▶ _What you need to do_:
What you give back from the listing below should be an exact copy of the lines from the one with "Menu [button] (21, 30)" down to the one with "631-379-2565 (102, 1807)", and it should contain no pictures.

▶ _Records shown_:
────────────────────
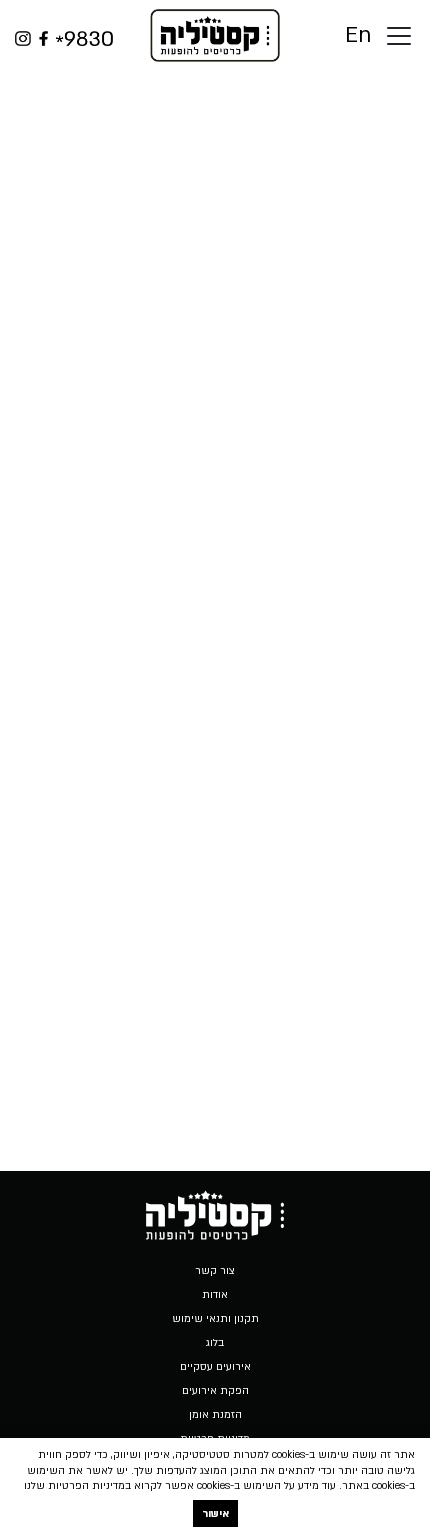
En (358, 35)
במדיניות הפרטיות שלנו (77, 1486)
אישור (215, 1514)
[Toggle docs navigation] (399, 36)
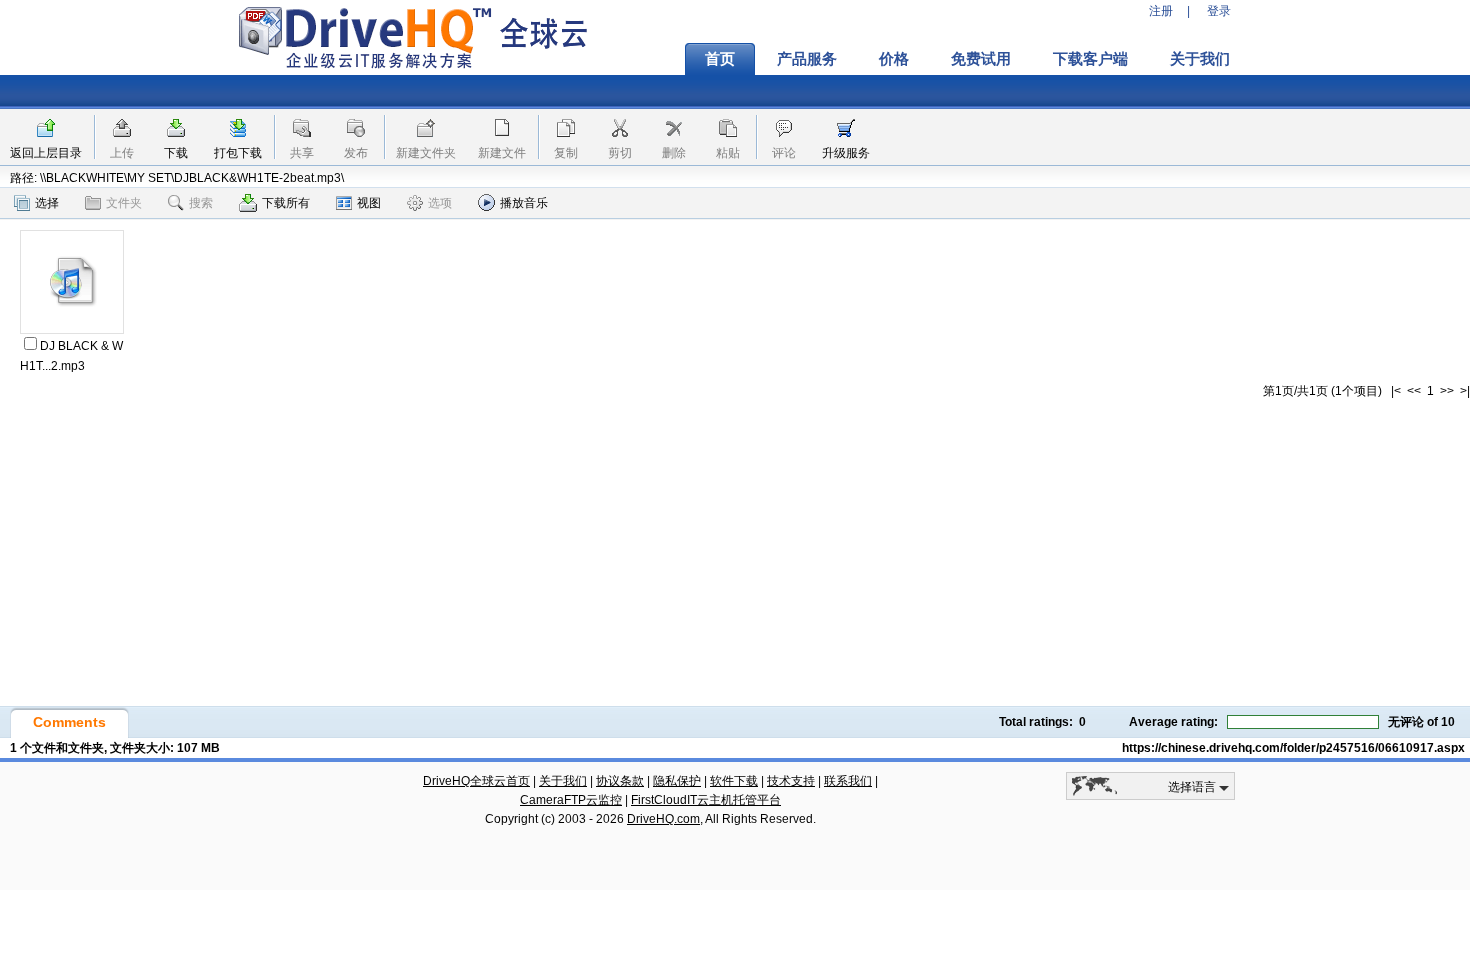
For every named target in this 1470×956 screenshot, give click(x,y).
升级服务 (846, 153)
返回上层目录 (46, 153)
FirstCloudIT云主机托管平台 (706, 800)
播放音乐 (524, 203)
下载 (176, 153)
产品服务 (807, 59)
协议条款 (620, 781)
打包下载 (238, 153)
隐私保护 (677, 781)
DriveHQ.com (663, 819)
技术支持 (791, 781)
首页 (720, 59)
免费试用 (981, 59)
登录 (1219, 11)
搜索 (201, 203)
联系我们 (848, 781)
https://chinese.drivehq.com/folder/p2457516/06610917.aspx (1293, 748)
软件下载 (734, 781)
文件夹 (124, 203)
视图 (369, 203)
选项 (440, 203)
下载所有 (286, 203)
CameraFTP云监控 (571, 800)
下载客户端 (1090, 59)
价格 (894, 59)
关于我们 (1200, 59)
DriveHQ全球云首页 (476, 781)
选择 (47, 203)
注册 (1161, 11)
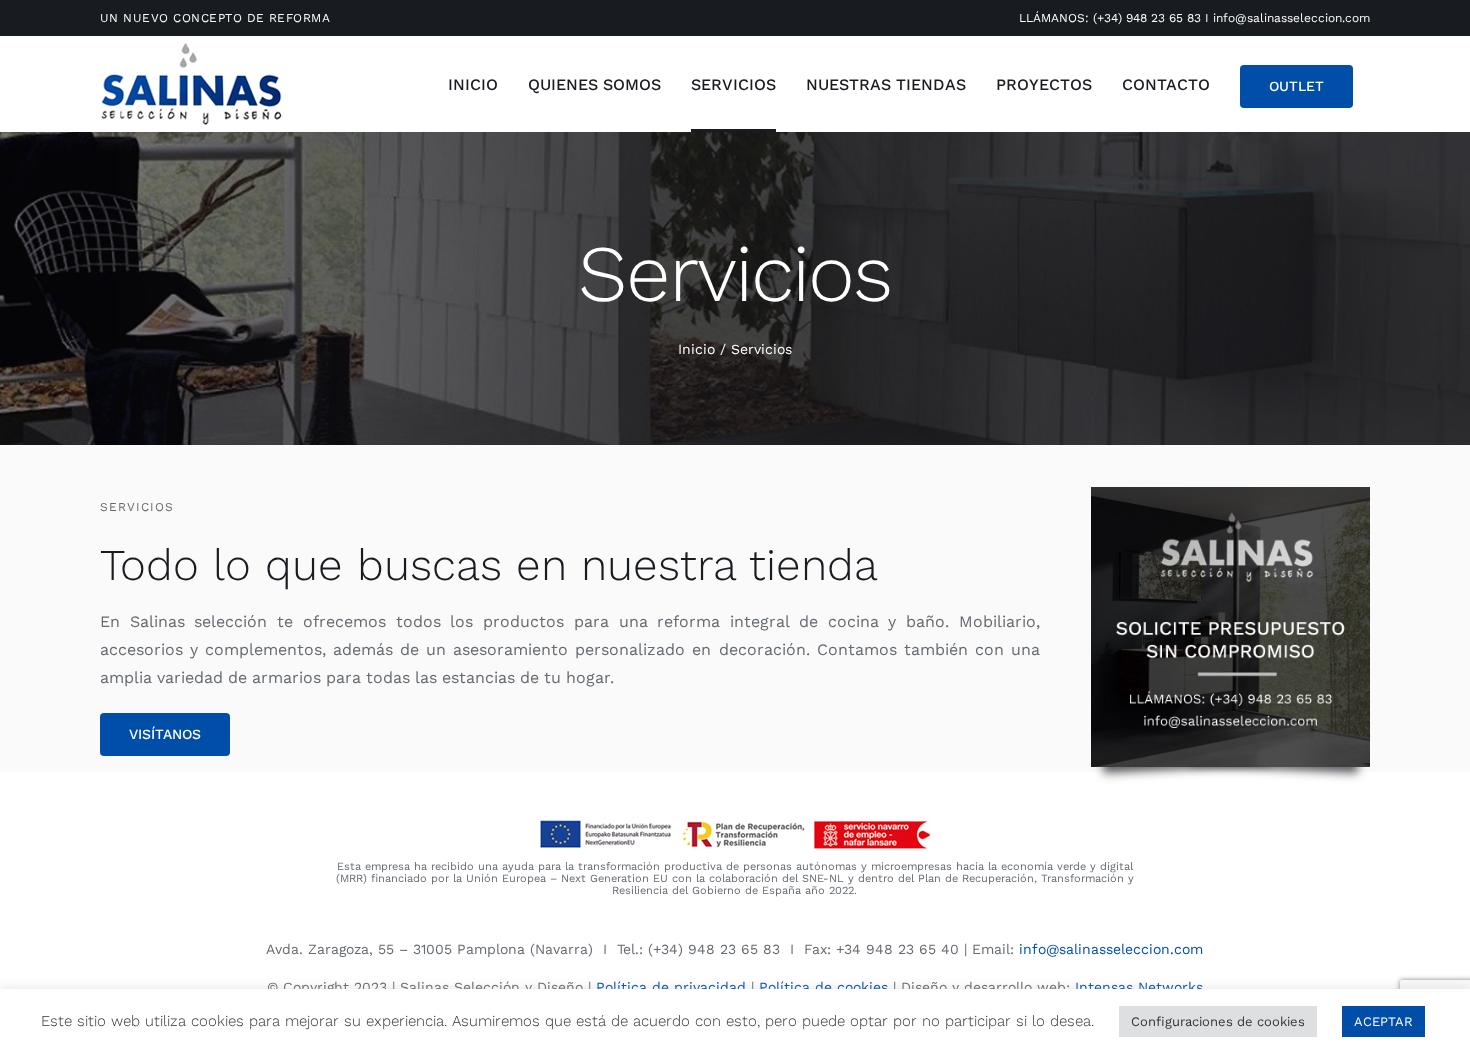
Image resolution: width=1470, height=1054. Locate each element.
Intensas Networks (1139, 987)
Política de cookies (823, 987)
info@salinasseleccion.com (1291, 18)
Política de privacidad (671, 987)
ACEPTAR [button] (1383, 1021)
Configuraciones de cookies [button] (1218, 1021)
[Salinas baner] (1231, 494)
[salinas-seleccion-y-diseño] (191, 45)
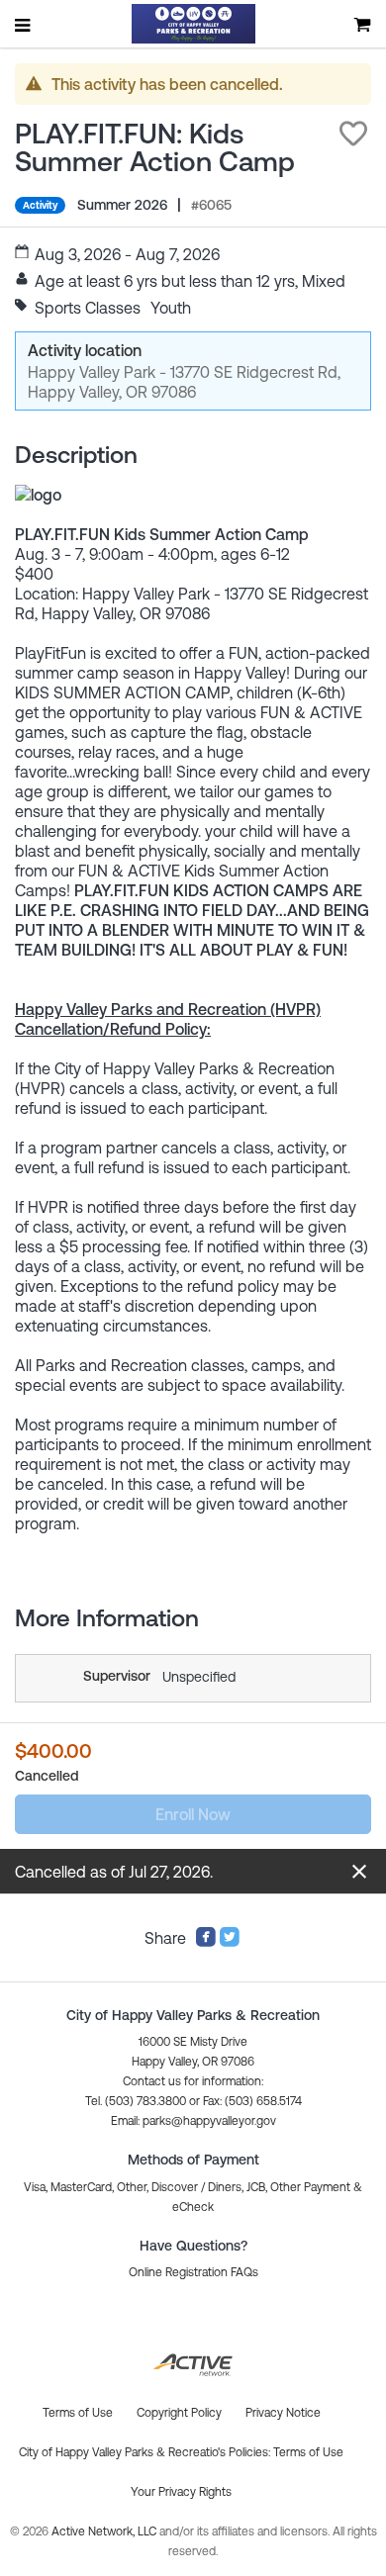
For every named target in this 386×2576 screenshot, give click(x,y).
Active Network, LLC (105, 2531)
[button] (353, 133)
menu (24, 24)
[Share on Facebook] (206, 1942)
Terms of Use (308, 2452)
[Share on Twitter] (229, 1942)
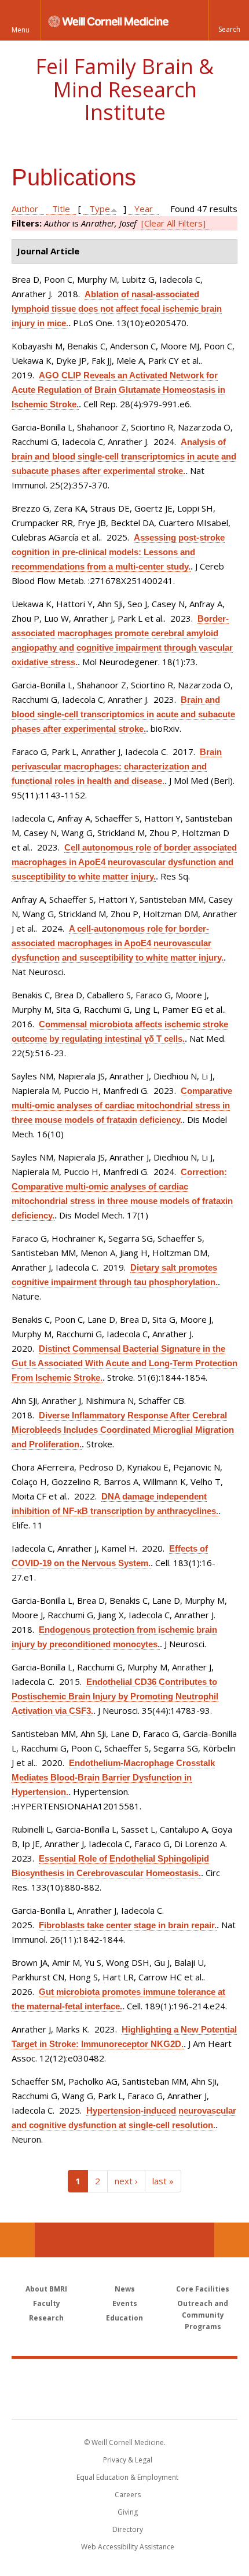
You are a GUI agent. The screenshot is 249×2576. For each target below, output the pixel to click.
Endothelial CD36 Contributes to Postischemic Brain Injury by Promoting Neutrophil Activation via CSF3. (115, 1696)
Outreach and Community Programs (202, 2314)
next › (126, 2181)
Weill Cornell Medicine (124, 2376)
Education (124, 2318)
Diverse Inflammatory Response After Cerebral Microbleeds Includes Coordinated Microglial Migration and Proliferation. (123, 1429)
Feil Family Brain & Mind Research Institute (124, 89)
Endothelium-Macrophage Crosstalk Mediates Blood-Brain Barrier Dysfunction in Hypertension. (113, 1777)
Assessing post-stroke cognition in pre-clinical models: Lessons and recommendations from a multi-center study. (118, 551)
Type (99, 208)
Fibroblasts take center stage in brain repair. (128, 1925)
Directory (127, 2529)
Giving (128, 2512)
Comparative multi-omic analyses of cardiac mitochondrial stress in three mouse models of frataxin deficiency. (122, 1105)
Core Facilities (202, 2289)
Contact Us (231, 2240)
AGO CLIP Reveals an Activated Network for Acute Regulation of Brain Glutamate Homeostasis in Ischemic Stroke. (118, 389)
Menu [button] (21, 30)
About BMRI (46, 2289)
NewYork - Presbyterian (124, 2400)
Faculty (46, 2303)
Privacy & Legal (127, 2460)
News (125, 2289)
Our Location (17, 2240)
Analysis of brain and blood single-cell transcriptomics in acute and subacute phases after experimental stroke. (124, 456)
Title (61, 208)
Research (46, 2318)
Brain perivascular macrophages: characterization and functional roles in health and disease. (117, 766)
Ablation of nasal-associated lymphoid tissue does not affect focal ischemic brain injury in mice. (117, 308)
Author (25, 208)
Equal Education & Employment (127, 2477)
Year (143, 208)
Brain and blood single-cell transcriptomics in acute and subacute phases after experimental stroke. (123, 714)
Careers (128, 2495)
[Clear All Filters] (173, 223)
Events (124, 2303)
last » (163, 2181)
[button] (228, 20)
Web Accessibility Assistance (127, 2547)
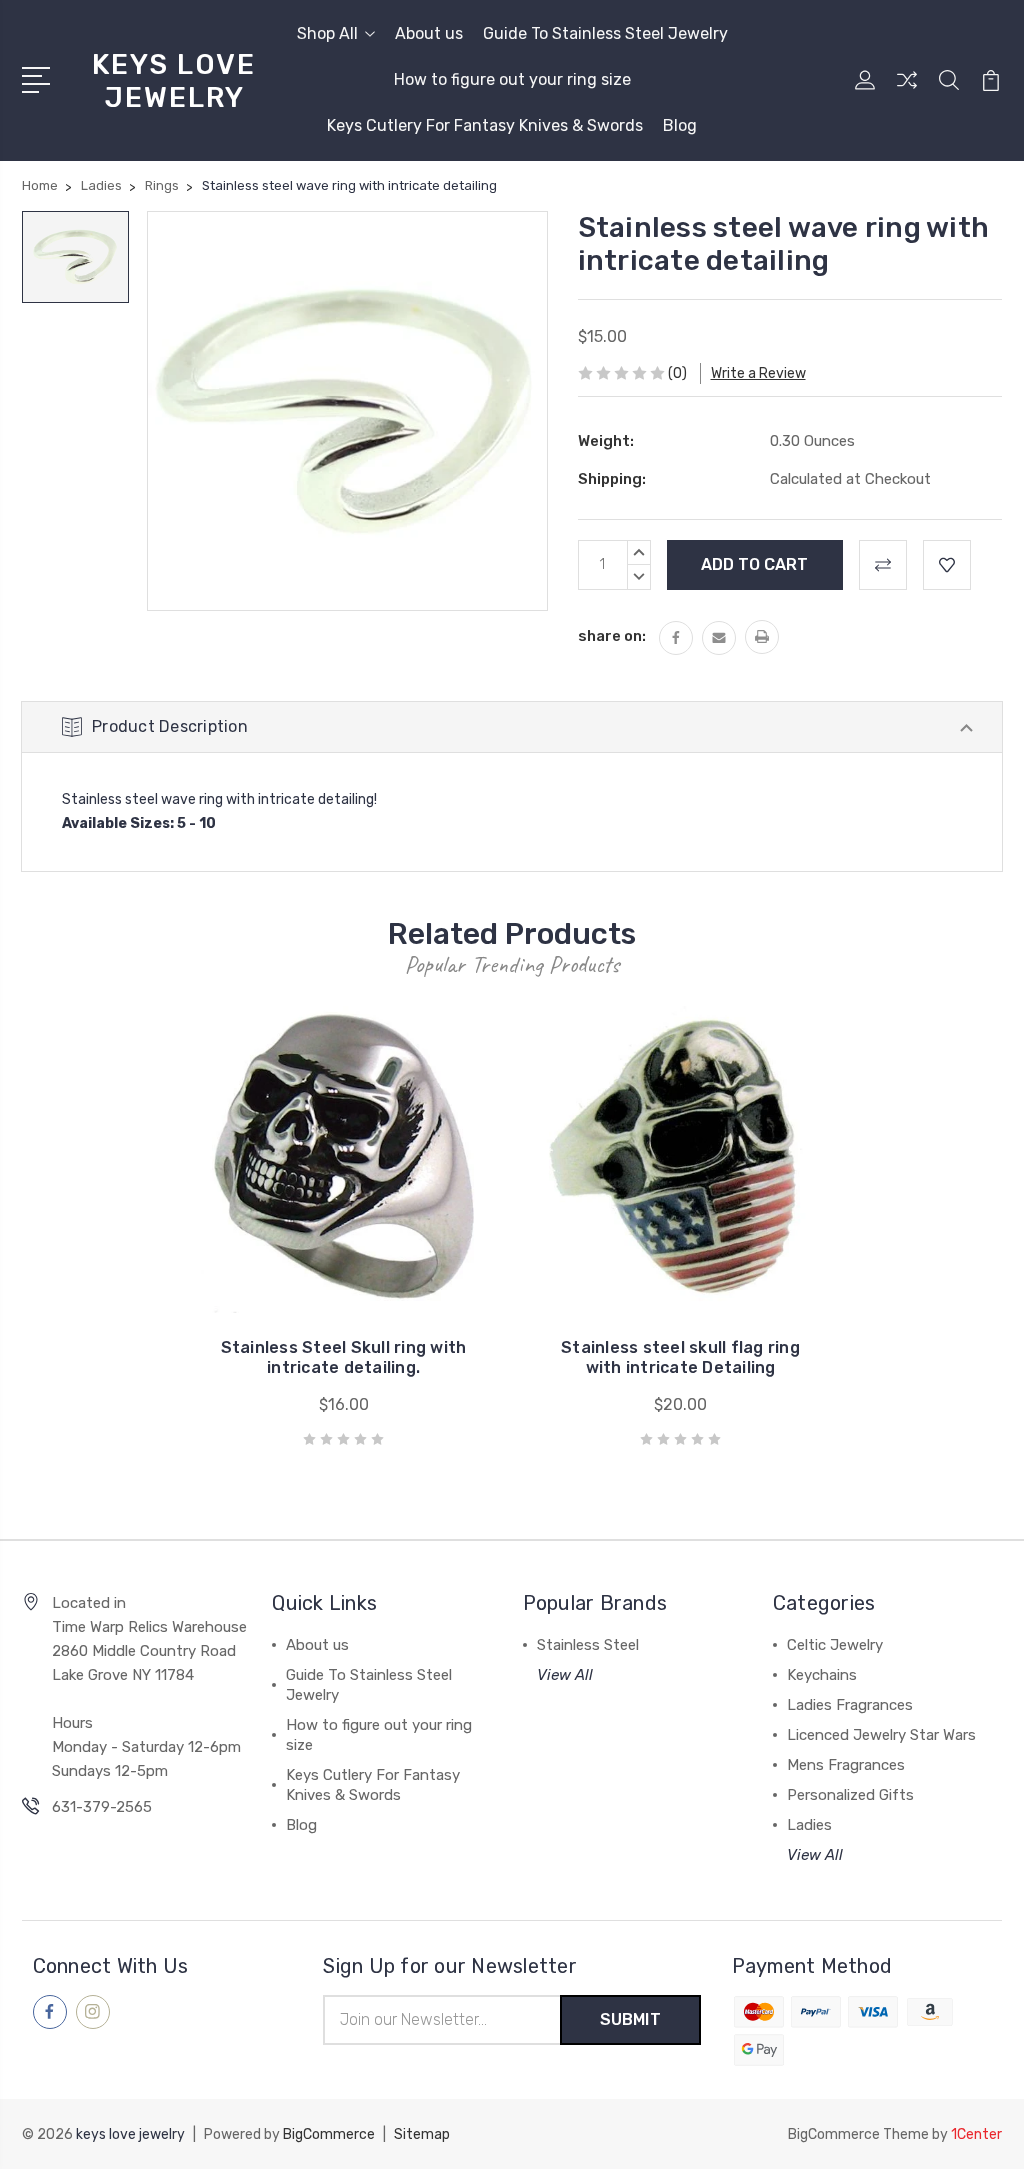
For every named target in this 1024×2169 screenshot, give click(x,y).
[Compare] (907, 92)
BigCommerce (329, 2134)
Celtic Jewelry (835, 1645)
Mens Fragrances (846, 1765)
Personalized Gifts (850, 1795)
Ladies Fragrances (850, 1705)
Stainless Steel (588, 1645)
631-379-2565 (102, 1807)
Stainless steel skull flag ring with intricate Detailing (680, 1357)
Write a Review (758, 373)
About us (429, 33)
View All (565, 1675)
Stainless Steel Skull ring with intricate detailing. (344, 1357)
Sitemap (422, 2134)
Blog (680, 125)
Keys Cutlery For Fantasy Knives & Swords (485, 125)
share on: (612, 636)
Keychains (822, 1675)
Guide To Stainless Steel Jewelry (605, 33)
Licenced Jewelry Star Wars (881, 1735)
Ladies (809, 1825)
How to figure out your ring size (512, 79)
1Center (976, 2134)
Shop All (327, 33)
────────────────────
▶ _Result of the exercise_:
Menu [button] (21, 30)
About BMRI (46, 2289)
NewYork - Presbyterian (124, 2400)
Faculty (46, 2303)
Privacy & Legal (127, 2460)
News (125, 2289)
Our Location (17, 2240)
Analysis of brain and blood single-cell transcriptomics in acute and subacute phases after experimental stroke. (124, 456)
Title (61, 208)
Research (46, 2318)
Brain perivascular macrophages: characterization and functional roles in health and disease. (117, 766)
Ablation of nasal-associated lymphoid tissue does not affect focal ischemic brain injury in mice. (117, 308)
Author (25, 208)
Equal Education & Employment (127, 2477)
Year (143, 208)
Brain and blood single-cell transcriptomics in acute and subacute phases after experimental stroke. (123, 714)
Careers (128, 2495)
[Clear All Filters] (173, 223)
Events (124, 2303)
last » (163, 2181)
[button] (228, 20)
Web Accessibility Assistance (127, 2547)
For every named target in this 1024×2169 screenshot, give click(x,y).
[Compare] (907, 92)
BigCommerce (329, 2134)
Celtic Jewelry (835, 1645)
Mens Fragrances (846, 1765)
Personalized Gifts (850, 1795)
Ladies Fragrances (850, 1705)
Stainless Steel (588, 1645)
631-379-2565 (102, 1807)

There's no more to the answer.